### EXERCISE AIM
Go through the data and copy each line that holds "will".

·····

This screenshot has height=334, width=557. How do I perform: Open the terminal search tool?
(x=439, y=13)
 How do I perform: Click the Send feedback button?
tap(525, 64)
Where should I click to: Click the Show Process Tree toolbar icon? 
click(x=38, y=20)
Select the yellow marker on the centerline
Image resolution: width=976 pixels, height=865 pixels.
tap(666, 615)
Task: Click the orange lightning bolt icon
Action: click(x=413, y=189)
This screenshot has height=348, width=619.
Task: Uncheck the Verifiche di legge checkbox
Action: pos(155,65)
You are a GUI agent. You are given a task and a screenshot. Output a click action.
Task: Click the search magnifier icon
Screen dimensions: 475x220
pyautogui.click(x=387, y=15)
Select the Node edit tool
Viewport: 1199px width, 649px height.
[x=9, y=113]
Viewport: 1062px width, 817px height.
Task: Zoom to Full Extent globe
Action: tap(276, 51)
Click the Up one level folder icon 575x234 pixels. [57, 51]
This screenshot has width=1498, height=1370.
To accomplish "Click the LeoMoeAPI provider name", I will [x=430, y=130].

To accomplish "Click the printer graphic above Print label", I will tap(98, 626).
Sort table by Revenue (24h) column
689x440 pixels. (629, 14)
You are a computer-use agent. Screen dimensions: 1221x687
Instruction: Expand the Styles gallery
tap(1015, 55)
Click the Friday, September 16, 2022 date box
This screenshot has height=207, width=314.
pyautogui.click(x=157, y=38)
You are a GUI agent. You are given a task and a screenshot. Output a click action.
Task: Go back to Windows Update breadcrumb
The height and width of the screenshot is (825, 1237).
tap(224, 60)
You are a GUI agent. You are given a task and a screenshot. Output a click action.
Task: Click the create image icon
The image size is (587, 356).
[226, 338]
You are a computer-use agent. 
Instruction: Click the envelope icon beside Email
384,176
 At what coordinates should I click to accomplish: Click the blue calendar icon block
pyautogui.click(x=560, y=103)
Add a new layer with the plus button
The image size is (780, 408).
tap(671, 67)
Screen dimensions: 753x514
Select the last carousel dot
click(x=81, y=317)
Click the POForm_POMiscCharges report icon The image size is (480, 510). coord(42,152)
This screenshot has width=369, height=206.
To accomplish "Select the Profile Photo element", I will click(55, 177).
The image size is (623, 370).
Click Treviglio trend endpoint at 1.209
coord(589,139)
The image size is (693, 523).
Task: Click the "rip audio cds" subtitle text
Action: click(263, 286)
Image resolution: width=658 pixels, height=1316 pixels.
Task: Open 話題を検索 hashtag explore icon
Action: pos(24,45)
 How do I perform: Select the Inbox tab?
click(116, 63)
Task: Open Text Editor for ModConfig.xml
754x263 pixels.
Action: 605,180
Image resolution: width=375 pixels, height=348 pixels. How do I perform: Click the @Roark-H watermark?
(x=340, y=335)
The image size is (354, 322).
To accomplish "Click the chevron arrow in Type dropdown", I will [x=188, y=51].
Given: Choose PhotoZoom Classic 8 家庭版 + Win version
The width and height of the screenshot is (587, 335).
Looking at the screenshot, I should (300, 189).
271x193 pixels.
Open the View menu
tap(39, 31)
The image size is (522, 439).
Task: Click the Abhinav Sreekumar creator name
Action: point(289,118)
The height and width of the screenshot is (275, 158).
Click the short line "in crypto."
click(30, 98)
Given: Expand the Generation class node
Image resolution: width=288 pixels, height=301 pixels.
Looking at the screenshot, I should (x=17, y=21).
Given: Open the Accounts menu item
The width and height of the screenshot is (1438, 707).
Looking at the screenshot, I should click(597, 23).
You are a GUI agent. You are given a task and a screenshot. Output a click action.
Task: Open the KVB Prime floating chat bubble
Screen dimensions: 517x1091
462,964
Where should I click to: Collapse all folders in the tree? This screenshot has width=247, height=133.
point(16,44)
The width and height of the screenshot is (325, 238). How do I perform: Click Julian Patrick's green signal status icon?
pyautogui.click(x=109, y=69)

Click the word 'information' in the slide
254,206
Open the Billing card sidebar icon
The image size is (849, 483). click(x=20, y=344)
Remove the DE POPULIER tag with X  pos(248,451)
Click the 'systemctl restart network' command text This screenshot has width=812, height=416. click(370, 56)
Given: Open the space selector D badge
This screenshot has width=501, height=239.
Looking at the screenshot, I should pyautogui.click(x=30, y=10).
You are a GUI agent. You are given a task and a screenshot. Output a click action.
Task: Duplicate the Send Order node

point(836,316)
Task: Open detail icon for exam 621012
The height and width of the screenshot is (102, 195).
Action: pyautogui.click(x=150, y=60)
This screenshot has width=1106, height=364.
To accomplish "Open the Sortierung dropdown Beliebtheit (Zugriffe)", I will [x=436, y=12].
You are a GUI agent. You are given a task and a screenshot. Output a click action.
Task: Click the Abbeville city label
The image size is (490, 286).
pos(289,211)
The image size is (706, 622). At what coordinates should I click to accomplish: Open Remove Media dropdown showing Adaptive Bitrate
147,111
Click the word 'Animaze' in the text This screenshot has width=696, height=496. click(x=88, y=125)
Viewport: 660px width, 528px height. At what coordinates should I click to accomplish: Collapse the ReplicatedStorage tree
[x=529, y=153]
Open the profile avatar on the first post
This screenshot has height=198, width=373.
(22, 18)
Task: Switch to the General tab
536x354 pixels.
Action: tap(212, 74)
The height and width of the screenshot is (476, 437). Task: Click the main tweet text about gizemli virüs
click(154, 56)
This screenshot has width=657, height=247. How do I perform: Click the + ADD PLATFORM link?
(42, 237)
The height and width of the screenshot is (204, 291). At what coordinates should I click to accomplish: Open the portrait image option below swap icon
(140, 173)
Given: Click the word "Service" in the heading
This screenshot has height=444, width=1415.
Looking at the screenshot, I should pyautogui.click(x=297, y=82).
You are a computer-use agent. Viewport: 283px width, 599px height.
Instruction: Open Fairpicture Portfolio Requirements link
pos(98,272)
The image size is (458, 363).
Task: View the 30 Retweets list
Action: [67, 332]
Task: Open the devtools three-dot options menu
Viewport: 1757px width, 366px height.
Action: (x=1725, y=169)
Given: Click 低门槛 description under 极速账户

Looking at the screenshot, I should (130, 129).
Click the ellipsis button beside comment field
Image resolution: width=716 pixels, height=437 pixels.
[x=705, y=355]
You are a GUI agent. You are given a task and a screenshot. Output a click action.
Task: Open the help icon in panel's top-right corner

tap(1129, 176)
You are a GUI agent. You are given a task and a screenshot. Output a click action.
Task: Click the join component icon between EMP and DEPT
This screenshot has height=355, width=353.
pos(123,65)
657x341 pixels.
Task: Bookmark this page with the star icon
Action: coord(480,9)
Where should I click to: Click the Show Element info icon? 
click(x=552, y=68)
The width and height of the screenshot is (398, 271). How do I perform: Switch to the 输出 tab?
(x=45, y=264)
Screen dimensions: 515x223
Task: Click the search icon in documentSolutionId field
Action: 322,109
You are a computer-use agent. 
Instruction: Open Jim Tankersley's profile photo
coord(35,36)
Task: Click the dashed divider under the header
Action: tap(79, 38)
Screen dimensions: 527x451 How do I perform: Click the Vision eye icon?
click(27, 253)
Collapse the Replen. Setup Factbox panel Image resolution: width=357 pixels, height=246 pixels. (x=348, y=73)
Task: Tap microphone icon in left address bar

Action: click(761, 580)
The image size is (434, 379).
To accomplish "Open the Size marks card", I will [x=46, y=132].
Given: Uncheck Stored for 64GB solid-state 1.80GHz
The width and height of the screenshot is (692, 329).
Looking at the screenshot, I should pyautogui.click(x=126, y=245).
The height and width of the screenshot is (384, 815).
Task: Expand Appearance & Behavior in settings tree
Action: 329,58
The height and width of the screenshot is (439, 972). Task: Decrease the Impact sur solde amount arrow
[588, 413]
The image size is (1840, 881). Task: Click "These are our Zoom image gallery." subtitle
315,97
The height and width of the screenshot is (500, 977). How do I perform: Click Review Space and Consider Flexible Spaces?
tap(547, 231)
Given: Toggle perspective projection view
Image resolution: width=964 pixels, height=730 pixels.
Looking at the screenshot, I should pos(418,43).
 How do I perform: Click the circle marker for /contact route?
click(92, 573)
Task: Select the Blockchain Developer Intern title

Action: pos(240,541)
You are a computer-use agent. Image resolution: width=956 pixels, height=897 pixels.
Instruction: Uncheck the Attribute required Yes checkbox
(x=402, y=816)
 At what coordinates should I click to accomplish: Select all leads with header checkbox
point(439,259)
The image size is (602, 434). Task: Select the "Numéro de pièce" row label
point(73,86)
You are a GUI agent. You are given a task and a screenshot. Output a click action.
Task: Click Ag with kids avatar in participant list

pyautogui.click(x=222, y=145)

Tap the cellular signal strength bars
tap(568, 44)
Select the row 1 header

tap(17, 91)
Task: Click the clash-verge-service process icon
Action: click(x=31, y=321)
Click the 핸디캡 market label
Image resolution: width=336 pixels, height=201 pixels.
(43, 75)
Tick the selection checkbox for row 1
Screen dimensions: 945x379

·····

### EXERCISE RESPONSE
To accomplish "Click the LeoMoeAPI provider name", I will [x=430, y=130].
To accomplish "Click the printer graphic above Print label", I will tap(98, 626).
To accomplish "Select the Profile Photo element", I will click(55, 177).
To accomplish "Click the chevron arrow in Type dropdown", I will [x=188, y=51].
To accomplish "Open the Sortierung dropdown Beliebtheit (Zugriffe)", I will [x=436, y=12].
To accomplish "Open the Size marks card", I will [x=46, y=132].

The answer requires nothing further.